-- DATA FOR THIS EXERCISE --
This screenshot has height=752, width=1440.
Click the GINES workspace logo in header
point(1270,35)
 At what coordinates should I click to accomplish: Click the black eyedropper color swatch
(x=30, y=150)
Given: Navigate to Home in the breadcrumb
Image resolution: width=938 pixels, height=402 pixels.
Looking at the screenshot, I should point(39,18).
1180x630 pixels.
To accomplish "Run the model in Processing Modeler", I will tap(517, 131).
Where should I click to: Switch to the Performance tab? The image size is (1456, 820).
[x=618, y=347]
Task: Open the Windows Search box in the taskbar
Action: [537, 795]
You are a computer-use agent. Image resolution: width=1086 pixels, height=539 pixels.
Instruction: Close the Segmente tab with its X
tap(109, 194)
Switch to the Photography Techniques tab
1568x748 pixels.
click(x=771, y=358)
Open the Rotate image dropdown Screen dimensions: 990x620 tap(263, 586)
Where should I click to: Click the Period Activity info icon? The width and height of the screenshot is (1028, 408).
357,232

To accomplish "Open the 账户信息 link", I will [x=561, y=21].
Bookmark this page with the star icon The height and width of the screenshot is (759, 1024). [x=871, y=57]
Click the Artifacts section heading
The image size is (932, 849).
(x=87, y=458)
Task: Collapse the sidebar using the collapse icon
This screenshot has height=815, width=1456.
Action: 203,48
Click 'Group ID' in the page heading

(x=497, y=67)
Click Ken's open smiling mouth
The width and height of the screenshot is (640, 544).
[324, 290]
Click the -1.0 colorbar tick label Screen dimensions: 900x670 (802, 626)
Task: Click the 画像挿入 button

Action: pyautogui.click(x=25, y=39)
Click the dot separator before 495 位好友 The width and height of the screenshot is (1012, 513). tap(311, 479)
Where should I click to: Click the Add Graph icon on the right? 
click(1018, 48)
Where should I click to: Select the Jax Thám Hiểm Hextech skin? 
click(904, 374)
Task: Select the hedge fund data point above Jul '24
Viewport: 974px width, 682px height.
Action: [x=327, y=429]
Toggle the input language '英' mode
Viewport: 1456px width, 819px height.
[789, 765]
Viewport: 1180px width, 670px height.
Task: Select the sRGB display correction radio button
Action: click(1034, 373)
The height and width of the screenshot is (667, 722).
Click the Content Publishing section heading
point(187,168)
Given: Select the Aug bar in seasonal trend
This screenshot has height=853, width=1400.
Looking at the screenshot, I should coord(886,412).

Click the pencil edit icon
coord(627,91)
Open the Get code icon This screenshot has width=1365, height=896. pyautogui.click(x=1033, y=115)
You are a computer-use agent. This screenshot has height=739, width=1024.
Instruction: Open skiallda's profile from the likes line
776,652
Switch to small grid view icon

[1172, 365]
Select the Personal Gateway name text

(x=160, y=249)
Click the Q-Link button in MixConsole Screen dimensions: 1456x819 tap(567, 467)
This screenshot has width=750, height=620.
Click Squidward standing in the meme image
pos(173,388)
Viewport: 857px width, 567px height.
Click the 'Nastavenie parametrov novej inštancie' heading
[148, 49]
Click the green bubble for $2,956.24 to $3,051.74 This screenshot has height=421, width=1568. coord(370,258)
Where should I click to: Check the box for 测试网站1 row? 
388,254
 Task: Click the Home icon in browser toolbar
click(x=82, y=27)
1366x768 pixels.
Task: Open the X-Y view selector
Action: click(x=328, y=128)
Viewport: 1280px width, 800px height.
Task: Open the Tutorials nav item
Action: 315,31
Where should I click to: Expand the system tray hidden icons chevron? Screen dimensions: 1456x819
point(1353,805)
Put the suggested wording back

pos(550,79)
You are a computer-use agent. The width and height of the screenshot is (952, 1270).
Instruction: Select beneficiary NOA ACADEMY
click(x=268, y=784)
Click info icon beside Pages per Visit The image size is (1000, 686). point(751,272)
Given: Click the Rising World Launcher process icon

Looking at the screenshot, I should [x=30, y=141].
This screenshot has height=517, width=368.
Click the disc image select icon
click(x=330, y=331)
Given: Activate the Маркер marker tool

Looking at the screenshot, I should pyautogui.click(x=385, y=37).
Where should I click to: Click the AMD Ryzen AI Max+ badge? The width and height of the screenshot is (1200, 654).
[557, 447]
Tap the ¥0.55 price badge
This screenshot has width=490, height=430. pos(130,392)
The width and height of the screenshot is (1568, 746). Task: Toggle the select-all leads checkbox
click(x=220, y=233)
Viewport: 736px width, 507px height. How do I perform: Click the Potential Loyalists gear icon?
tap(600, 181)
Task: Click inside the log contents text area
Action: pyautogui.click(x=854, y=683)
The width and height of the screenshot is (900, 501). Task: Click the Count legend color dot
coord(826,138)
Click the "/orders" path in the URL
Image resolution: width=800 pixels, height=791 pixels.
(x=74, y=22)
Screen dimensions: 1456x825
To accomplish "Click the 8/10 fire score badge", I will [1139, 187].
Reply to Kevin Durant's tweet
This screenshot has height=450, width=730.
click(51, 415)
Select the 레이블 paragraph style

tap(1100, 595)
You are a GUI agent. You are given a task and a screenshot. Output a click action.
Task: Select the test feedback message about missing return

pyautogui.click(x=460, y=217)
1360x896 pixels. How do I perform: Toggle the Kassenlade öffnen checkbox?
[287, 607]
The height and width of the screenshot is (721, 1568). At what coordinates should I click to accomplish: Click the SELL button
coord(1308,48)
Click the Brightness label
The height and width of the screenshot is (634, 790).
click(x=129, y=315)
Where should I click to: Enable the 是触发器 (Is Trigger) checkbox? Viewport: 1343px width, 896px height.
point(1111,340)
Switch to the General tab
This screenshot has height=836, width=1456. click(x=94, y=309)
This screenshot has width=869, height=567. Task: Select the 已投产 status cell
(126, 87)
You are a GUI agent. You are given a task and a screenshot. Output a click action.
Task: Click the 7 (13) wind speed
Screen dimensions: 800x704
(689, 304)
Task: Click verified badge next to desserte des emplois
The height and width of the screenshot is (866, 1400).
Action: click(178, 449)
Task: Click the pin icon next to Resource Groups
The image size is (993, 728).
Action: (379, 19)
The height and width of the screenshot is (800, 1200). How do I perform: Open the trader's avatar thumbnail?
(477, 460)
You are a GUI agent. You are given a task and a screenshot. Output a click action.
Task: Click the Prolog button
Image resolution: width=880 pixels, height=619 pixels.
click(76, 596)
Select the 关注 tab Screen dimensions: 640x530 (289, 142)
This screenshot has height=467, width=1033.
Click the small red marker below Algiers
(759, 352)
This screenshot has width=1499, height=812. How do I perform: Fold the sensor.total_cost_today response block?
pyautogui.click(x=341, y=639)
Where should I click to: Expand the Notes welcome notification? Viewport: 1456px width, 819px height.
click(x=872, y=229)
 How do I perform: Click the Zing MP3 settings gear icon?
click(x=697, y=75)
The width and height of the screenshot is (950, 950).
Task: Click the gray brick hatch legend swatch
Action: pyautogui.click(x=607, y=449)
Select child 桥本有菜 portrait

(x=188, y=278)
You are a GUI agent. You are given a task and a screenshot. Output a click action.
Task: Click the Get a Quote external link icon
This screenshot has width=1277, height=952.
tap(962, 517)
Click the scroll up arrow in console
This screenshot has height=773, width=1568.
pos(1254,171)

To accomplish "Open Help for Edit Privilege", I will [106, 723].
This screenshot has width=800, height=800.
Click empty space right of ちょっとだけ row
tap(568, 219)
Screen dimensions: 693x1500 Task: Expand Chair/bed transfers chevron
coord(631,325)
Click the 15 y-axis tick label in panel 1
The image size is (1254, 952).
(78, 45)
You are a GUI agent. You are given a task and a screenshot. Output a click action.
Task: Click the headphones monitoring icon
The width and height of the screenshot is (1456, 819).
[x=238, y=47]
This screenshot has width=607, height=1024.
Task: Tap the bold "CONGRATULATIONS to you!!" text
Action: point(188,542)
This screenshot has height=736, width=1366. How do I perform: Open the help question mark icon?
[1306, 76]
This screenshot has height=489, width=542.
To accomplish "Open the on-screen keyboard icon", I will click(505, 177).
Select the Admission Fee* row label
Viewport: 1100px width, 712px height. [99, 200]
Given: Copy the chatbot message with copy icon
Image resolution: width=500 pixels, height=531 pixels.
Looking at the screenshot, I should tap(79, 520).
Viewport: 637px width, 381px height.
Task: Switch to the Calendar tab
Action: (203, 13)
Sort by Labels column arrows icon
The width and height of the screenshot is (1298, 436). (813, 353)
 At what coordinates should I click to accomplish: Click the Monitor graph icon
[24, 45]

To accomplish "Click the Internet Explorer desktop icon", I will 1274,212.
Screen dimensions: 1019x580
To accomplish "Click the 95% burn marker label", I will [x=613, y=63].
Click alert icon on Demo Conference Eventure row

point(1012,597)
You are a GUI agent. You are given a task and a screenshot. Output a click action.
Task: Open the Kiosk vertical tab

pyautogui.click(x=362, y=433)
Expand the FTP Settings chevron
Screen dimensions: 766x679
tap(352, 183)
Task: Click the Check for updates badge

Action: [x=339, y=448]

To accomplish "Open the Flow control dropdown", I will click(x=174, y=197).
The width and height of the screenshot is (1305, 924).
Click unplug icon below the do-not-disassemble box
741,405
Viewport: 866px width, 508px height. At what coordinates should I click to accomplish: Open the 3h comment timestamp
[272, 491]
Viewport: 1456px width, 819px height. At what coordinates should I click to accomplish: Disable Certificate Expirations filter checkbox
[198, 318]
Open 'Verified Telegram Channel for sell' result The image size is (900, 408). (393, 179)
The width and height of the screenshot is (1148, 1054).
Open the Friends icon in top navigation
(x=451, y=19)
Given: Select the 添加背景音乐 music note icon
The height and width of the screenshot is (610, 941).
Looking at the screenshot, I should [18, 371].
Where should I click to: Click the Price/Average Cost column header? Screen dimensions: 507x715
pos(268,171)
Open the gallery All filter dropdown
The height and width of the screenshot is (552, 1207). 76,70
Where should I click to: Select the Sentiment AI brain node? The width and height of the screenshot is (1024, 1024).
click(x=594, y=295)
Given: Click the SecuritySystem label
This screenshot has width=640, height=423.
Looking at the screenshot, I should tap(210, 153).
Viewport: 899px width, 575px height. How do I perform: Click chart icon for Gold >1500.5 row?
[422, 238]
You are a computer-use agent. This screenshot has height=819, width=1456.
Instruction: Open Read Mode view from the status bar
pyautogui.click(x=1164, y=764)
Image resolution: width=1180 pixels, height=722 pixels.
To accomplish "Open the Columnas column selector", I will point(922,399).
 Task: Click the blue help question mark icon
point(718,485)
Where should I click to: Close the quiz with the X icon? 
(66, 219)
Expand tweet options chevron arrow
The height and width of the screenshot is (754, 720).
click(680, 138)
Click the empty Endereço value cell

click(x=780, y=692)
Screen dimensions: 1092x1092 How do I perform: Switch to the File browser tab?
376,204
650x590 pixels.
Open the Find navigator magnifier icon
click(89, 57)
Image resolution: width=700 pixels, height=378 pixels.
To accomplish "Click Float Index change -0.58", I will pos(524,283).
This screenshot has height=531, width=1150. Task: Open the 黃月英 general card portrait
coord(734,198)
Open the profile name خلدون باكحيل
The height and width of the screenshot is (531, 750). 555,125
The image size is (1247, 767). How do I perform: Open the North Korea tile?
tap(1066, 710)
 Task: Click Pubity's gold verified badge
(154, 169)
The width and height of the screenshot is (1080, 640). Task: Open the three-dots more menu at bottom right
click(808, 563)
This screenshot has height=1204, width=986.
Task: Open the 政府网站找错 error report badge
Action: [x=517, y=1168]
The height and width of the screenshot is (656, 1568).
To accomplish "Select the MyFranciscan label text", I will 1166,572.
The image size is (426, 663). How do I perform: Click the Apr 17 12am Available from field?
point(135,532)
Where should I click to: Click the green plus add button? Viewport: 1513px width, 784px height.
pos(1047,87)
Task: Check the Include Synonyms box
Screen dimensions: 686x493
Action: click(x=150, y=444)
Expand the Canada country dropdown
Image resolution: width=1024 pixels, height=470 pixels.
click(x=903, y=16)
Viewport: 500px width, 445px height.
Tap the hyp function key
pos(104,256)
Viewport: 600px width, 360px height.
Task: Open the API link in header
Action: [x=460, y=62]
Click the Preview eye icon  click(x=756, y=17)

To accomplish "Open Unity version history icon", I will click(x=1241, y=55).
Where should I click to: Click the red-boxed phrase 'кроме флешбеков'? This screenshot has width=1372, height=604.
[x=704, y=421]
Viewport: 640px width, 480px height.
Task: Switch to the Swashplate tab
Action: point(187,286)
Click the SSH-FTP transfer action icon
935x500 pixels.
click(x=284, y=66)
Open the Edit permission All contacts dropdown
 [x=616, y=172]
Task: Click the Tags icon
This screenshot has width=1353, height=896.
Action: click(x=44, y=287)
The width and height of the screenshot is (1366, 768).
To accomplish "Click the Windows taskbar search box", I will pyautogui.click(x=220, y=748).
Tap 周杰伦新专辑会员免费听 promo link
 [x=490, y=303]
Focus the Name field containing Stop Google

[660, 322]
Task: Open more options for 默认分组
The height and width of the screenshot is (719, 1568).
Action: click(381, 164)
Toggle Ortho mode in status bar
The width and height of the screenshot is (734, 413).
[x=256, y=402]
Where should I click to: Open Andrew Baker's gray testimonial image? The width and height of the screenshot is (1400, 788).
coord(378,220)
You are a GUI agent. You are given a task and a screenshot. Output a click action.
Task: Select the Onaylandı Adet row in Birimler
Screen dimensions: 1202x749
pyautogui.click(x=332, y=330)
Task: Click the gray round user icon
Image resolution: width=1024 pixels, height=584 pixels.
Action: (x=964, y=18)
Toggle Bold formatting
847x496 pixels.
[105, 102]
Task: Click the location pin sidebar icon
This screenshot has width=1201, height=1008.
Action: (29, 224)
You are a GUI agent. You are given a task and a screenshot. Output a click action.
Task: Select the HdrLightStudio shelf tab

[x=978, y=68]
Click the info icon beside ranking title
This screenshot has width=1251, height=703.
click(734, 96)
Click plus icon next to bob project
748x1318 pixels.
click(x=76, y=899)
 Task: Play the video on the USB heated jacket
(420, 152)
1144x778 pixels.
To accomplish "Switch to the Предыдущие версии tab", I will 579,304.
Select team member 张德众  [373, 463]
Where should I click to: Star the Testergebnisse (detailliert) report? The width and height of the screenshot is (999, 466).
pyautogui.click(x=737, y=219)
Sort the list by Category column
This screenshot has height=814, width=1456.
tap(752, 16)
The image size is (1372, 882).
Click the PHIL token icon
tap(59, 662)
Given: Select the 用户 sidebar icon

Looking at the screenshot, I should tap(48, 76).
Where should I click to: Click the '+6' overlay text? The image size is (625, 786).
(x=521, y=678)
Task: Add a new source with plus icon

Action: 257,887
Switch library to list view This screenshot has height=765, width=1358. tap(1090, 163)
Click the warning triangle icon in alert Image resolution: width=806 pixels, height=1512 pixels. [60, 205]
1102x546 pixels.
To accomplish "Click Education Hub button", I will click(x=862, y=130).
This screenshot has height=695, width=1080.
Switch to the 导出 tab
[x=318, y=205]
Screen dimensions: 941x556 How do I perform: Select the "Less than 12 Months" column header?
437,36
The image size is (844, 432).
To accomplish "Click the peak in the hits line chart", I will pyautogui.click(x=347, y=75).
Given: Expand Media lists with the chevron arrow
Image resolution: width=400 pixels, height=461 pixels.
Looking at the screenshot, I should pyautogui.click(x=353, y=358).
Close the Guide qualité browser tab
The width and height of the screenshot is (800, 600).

-- TASK --
Format everything from the start of the listing down to the line containing "will tap(517, 131).", that line included, as a numbered list with blank lines left out.

-- FULL ANSWER --
1. This screenshot has height=752, width=1440.
2. Click the GINES workspace logo in header
3. point(1270,35)
4.  At what coordinates should I click to accomplish: Click the black eyedropper color swatch
5. (x=30, y=150)
6. Given: Navigate to Home in the breadcrumb
7. Image resolution: width=938 pixels, height=402 pixels.
8. Looking at the screenshot, I should point(39,18).
9. 1180x630 pixels.
10. To accomplish "Run the model in Processing Modeler", I will tap(517, 131).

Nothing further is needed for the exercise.